##### PROVIDED RECORDS

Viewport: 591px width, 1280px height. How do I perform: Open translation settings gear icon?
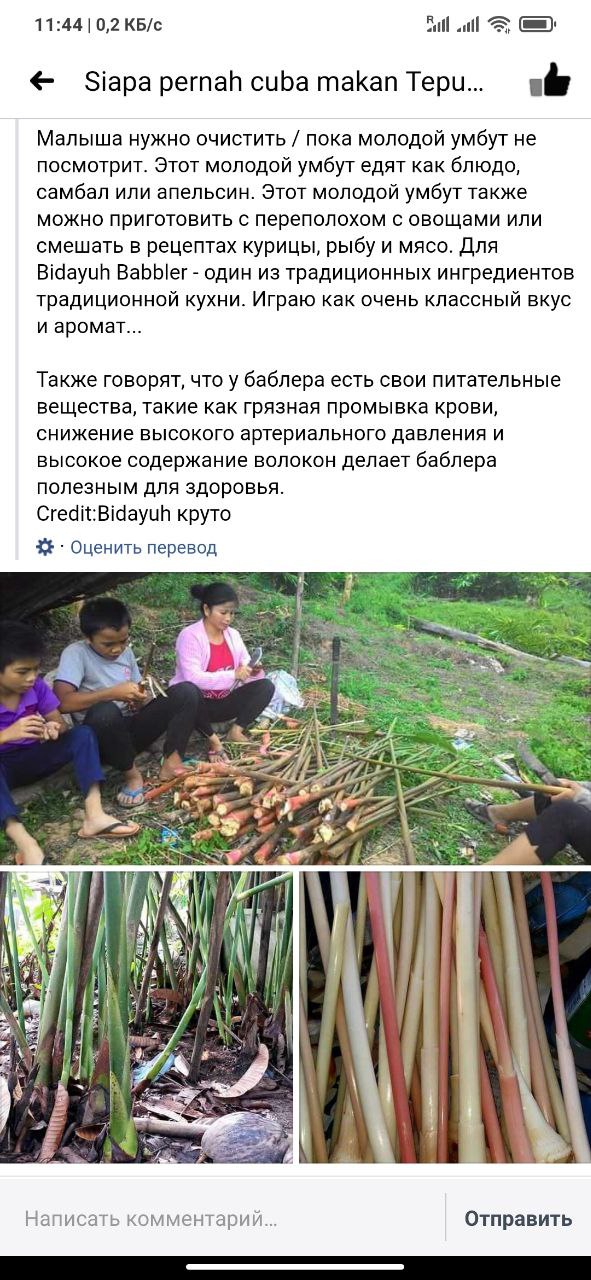point(45,547)
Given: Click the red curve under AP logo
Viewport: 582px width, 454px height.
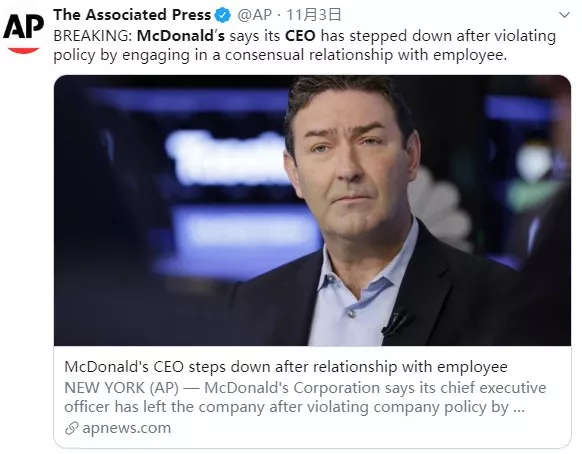Looking at the screenshot, I should click(23, 50).
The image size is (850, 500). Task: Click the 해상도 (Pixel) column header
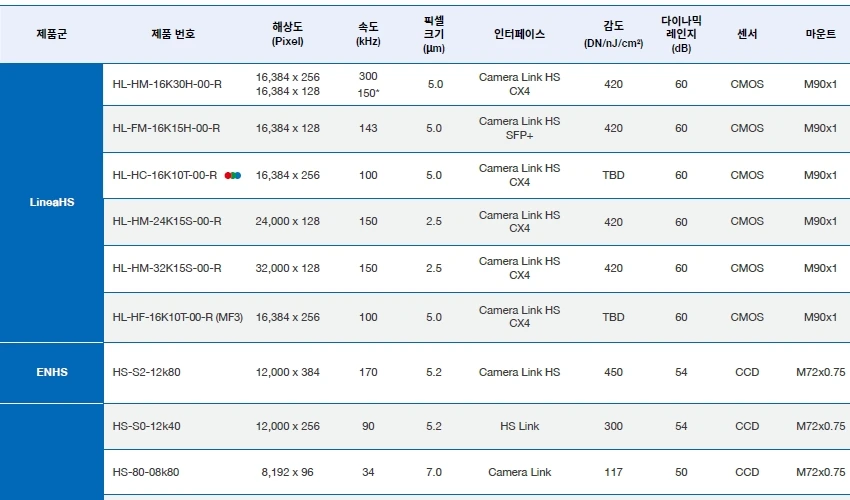pyautogui.click(x=287, y=33)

##########

EXERCISE REQUIREMENTS> Would you restate all of the data above word for word, omitting the pictures?

ANSWER SECTION>
Viewport: 591px width, 1280px height. How do I perform: Open translation settings gear icon?
point(45,547)
Given: Click the red curve under AP logo
Viewport: 582px width, 454px height.
Looking at the screenshot, I should click(23, 50).
The image size is (850, 500). Task: Click the 해상도 (Pixel) column header
pyautogui.click(x=287, y=33)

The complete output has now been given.